→ **The task**: Which lines of the listing hold the string "each"? Copy those lines.

-- Source information follows --

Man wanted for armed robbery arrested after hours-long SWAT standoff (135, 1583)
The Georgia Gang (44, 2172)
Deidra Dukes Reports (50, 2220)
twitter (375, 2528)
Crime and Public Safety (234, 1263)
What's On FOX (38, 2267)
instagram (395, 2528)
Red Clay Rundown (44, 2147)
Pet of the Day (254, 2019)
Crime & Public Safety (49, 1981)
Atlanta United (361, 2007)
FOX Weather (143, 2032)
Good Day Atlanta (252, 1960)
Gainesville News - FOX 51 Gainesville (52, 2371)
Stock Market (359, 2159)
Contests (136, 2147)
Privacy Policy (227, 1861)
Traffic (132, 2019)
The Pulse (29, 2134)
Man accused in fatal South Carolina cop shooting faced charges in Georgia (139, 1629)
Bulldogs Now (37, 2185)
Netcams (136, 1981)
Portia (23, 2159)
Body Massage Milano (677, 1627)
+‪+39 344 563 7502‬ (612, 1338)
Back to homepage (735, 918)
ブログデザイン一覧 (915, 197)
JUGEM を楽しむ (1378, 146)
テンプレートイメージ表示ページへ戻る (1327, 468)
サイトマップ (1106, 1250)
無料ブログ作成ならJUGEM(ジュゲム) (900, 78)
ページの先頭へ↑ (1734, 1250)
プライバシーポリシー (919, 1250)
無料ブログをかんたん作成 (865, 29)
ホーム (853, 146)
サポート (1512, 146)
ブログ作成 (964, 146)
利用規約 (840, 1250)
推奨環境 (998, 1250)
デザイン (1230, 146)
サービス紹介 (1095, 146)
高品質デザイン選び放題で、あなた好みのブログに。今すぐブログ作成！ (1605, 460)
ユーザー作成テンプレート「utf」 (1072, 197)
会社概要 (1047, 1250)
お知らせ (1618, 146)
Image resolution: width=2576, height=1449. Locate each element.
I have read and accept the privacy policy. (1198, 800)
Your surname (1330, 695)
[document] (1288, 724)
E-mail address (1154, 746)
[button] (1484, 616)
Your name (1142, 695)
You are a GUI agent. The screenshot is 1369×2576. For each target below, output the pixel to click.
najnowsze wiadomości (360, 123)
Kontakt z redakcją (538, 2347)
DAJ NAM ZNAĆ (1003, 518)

-- Source information concluded --

→ **Exercise response**:
Image resolution: width=2576, height=1449. Locate each element.
You are a GUI agent. The screenshot is 1369×2576. For each target below, output the pixel to click.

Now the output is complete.